Sunday, June 21, 2009
A NATION ON FIRE
America in the Wake of the King Assassination
By Clay Risen
Wiley, John & Sons. 292 pp. $25.95
On April 5, 1968, the day after Martin Luther King Jr.'s assassination, President Lyndon Johnson watched as smoke shrouded the nation's capital. Mobs, looters and arsonists were blanketing downtown Washington. They had Molotov cocktails; the police had gas canisters. Johnson had to make a decision fast: Should he order troops to quell the riots?
In "A Nation on Fire," journalist Clay Risen recounts the tense conditions in several cities in the days after King's death.
In Washington, Johnson decided to send troops in but only after a near debacle. First, the president deployed Warren Christopher, his deputy attorney general, and two other top officials, into the riot zone in an unmarked police car to give a recommendation. But they couldn't reach Johnson via police radio.
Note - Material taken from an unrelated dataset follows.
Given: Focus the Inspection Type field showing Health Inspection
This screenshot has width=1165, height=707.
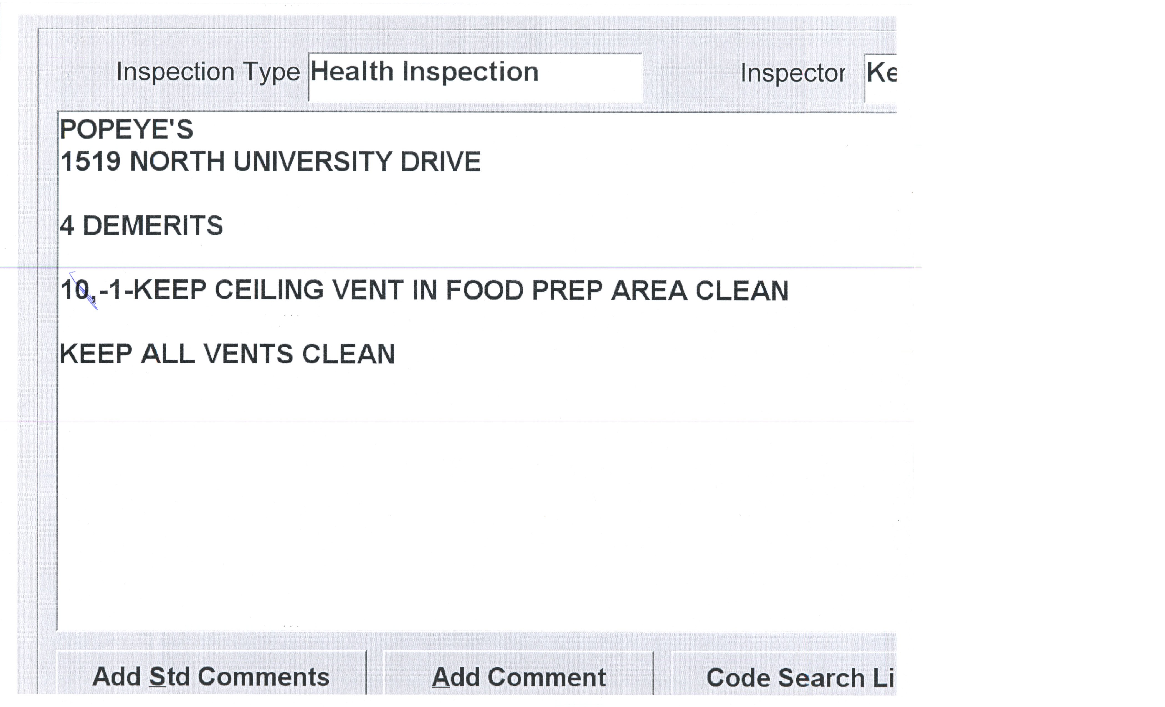Looking at the screenshot, I should coord(475,78).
So in the heart of the craziness, Christopher waited for a pay phone for what "must have felt like an hour," Risen reports. "Where have you been!" Johnson yelled when they finally connected; shortly thereafter, Risen writes, "Johnson cut him off. Fine, he said. We'll send in troops."
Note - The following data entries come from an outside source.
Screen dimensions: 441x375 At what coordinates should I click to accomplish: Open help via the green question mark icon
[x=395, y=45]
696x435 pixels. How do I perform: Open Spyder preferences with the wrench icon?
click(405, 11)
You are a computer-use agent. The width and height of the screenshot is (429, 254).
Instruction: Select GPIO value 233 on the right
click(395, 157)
Anecdotes like this one keep Risen's account of the 10 days before and after the King assassination moving fast. Still, despite Risen's use of newly declassified documents, much of the interesting material comes from coverage by The Washington Post that was compiled in the book "Ten Blocks from the White House." Nonetheless, Risen's city-by-city reconstruction of the riots, tucked into his larger analysis about the Civil Rights era, offers a useful evocation of those times.